Work to complete: Each entry below is to be copied verbatim, with no line missing.
□ □ □ □
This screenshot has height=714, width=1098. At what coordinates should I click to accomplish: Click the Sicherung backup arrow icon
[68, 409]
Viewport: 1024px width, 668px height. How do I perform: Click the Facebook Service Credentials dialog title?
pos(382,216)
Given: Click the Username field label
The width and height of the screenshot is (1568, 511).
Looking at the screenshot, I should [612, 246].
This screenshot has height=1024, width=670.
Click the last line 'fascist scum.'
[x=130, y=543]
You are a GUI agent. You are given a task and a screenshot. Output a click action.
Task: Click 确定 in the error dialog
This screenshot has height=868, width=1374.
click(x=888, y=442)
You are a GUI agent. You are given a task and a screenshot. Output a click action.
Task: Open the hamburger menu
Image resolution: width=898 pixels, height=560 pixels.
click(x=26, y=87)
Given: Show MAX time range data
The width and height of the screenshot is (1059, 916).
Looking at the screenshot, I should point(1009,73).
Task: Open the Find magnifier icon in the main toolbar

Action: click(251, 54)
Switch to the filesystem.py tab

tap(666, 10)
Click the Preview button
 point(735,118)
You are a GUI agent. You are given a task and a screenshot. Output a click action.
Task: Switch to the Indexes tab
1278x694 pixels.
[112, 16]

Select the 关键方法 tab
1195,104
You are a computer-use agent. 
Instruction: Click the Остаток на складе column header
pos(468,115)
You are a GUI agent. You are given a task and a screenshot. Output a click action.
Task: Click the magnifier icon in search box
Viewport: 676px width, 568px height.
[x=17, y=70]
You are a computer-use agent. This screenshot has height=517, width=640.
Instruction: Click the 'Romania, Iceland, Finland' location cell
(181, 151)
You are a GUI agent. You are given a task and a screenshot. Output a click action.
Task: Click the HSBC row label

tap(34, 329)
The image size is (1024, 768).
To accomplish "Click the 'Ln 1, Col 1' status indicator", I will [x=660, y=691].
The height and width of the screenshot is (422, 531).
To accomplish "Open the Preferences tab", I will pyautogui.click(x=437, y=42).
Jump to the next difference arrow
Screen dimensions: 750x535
□ □ □ □
Reply to the task:
This screenshot has height=714, width=1098. At what coordinates should I click to accomplish: Click the Sicherung backup arrow icon
[68, 409]
Viewport: 1024px width, 668px height. How do I perform: Click the Facebook Service Credentials dialog title?
pos(382,216)
Given: Click the Username field label
The width and height of the screenshot is (1568, 511).
Looking at the screenshot, I should [612, 246].
This screenshot has height=1024, width=670.
Click the last line 'fascist scum.'
[x=130, y=543]
You are a GUI agent. You are given a task and a screenshot. Output a click action.
Task: Click 确定 in the error dialog
This screenshot has height=868, width=1374.
click(x=888, y=442)
You are a GUI agent. You are given a task and a screenshot. Output a click action.
Task: Open the hamburger menu
Image resolution: width=898 pixels, height=560 pixels.
click(x=26, y=87)
Given: Show MAX time range data
The width and height of the screenshot is (1059, 916).
Looking at the screenshot, I should point(1009,73).
Task: Open the Find magnifier icon in the main toolbar

Action: click(251, 54)
Switch to the filesystem.py tab

tap(666, 10)
Click the Preview button
 point(735,118)
You are a GUI agent. You are given a task and a screenshot. Output a click action.
Task: Switch to the Indexes tab
1278x694 pixels.
[112, 16]

Select the 关键方法 tab
1195,104
You are a computer-use agent. 
Instruction: Click the Остаток на складе column header
pos(468,115)
You are a GUI agent. You are given a task and a screenshot. Output a click action.
Task: Click the magnifier icon in search box
Viewport: 676px width, 568px height.
[x=17, y=70]
You are a computer-use agent. This screenshot has height=517, width=640.
Instruction: Click the 'Romania, Iceland, Finland' location cell
(181, 151)
You are a GUI agent. You are given a task and a screenshot. Output a click action.
Task: Click the HSBC row label

tap(34, 329)
The image size is (1024, 768).
To accomplish "Click the 'Ln 1, Col 1' status indicator", I will [x=660, y=691].
The height and width of the screenshot is (422, 531).
To accomplish "Open the Preferences tab", I will pyautogui.click(x=437, y=42).
Jump to the next difference arrow
Screen dimensions: 750x535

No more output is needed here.